Set exercise
Copy the lines between the line containing "You are a computer-use agent. 1080x650" and the line containing "pyautogui.click(x=120, y=111)", inclusive, and reproduce only those lines exactly.

Data listing
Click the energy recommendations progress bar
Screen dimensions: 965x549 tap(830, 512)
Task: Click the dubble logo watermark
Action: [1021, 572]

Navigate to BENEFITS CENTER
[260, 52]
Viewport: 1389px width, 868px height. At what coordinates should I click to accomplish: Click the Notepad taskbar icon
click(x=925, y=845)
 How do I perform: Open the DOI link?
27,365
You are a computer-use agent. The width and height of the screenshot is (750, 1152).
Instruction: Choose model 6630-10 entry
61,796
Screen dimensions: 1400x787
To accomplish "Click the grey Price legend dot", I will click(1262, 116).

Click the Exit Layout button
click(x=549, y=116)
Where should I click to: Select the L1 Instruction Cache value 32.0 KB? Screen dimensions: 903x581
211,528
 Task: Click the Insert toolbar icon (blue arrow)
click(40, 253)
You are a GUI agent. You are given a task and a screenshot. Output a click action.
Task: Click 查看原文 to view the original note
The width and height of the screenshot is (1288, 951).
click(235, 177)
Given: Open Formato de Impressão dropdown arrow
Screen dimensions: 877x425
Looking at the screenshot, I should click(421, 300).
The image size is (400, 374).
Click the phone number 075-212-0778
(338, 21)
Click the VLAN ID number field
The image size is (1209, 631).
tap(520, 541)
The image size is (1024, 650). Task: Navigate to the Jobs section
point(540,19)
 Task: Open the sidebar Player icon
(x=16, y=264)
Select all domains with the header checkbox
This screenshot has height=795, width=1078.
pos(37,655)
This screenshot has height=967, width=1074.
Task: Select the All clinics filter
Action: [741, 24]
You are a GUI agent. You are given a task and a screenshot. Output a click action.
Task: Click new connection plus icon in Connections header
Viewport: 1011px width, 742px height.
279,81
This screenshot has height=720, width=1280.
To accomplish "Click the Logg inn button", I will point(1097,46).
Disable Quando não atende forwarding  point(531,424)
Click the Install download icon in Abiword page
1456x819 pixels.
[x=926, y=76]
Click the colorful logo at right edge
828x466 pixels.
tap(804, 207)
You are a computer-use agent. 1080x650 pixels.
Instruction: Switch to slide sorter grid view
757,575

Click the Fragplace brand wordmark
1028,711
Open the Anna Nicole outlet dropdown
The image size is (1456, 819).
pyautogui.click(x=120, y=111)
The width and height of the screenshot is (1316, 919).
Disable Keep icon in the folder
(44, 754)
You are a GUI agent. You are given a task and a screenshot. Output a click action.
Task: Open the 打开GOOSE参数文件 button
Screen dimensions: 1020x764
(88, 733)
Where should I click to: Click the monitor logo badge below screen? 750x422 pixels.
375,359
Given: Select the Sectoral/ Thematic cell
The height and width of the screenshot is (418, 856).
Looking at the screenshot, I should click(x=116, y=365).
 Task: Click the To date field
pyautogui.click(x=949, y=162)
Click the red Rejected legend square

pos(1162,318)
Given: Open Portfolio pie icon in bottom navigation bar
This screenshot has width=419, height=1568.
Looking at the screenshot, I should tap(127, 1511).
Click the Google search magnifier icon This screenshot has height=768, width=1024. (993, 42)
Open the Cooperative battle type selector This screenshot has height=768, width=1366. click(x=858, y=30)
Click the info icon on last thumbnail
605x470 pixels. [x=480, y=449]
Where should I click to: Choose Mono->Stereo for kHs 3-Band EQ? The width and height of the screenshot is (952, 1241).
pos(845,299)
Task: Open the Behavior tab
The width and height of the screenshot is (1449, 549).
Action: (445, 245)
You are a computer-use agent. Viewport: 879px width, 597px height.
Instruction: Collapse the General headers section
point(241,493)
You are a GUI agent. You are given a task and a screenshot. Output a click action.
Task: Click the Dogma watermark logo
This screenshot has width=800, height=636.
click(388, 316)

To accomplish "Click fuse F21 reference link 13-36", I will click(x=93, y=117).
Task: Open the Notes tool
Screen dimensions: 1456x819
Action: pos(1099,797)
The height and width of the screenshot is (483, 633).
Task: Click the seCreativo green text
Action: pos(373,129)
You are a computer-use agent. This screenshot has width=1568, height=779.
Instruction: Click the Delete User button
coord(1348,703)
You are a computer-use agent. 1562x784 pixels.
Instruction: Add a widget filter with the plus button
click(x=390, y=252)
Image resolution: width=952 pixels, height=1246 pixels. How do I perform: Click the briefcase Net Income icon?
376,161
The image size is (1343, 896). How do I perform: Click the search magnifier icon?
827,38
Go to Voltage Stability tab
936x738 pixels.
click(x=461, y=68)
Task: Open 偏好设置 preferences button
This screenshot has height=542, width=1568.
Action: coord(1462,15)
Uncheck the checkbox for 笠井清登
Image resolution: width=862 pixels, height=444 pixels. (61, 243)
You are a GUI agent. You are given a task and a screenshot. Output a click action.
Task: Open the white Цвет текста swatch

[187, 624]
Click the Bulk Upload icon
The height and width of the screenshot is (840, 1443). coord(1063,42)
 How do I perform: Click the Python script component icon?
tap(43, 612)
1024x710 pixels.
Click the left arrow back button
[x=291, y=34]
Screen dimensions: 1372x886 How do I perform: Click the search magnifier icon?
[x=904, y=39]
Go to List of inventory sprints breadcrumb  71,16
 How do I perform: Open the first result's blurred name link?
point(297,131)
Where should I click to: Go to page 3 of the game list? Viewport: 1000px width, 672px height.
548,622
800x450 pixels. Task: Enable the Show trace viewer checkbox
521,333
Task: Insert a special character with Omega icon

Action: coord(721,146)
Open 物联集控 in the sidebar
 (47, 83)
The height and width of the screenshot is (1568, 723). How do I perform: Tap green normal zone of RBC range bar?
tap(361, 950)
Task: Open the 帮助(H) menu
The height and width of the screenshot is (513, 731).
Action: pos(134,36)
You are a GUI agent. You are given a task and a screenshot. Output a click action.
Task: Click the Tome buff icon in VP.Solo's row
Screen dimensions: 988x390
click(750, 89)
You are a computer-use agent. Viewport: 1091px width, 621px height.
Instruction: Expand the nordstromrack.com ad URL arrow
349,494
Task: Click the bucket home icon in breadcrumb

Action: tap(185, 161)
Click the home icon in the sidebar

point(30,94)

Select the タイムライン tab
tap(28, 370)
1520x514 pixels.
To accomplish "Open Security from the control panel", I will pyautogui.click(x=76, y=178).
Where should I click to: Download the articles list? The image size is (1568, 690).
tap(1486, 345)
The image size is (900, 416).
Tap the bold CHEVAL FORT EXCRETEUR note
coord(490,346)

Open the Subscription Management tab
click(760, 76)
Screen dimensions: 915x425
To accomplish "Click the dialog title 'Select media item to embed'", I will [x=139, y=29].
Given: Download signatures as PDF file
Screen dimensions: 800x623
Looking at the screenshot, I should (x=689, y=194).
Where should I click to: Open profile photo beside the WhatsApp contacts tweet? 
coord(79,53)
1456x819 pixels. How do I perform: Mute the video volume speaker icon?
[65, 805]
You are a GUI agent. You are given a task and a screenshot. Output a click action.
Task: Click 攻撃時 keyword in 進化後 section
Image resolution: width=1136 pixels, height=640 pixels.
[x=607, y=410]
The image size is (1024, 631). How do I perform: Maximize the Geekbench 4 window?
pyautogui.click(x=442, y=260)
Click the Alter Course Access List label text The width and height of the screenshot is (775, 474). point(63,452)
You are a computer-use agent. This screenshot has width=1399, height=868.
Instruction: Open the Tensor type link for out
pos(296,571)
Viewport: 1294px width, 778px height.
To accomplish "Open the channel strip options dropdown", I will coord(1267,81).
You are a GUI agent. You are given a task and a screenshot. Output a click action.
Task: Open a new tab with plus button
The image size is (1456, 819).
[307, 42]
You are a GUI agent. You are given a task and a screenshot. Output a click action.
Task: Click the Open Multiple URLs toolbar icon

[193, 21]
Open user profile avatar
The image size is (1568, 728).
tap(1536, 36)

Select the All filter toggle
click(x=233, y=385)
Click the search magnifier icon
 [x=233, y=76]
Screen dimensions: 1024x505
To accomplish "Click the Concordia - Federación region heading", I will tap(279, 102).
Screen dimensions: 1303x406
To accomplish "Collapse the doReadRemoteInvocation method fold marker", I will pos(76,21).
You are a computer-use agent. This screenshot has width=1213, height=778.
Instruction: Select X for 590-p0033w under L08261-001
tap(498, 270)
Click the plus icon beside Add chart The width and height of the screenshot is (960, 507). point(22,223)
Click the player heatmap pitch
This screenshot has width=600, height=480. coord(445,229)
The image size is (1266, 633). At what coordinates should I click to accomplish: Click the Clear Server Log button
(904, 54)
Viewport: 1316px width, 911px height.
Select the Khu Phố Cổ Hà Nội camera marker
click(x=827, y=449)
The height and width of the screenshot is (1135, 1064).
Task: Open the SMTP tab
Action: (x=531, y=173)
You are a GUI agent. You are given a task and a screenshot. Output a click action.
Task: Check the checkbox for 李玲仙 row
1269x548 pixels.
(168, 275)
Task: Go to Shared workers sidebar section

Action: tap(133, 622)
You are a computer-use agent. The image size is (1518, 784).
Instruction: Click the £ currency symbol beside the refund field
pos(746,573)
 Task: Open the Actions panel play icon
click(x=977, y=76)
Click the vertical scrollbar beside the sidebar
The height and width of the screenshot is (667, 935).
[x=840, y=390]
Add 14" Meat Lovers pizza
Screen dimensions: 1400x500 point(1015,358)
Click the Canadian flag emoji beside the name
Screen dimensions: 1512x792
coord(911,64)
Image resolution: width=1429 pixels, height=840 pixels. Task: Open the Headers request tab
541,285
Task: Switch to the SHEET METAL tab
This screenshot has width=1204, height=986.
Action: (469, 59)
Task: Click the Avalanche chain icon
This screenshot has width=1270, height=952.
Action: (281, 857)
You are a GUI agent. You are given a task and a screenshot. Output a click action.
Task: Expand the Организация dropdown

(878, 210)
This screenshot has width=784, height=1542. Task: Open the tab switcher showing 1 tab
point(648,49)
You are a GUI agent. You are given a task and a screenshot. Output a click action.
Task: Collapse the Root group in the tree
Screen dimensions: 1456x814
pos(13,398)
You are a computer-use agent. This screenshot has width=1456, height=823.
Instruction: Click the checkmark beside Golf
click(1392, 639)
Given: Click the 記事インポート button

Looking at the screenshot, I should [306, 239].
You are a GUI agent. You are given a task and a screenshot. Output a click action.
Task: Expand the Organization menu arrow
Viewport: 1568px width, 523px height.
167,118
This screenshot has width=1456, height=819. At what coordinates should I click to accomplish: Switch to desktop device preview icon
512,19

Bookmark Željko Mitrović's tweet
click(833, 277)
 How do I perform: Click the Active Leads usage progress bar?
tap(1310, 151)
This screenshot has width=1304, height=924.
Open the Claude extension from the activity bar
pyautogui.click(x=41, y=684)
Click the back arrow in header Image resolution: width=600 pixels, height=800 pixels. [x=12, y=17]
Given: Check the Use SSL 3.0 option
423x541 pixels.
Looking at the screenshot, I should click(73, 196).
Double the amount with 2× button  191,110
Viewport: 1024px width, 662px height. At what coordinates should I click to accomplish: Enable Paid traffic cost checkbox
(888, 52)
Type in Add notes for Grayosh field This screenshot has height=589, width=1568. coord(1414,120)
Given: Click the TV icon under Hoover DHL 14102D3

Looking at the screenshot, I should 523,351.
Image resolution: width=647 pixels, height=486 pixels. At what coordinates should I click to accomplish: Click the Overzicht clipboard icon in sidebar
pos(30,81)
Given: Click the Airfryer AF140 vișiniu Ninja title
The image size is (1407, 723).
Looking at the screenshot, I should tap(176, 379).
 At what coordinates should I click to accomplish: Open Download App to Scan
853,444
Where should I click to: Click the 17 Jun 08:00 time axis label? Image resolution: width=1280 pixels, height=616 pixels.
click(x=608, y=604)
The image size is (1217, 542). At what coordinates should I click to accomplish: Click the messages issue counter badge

Task response
You are a computer-use agent. 1080x650 pixels.
Instruction: Switch to slide sorter grid view
757,575

Click the Fragplace brand wordmark
1028,711
Open the Anna Nicole outlet dropdown
The image size is (1456, 819).
pyautogui.click(x=120, y=111)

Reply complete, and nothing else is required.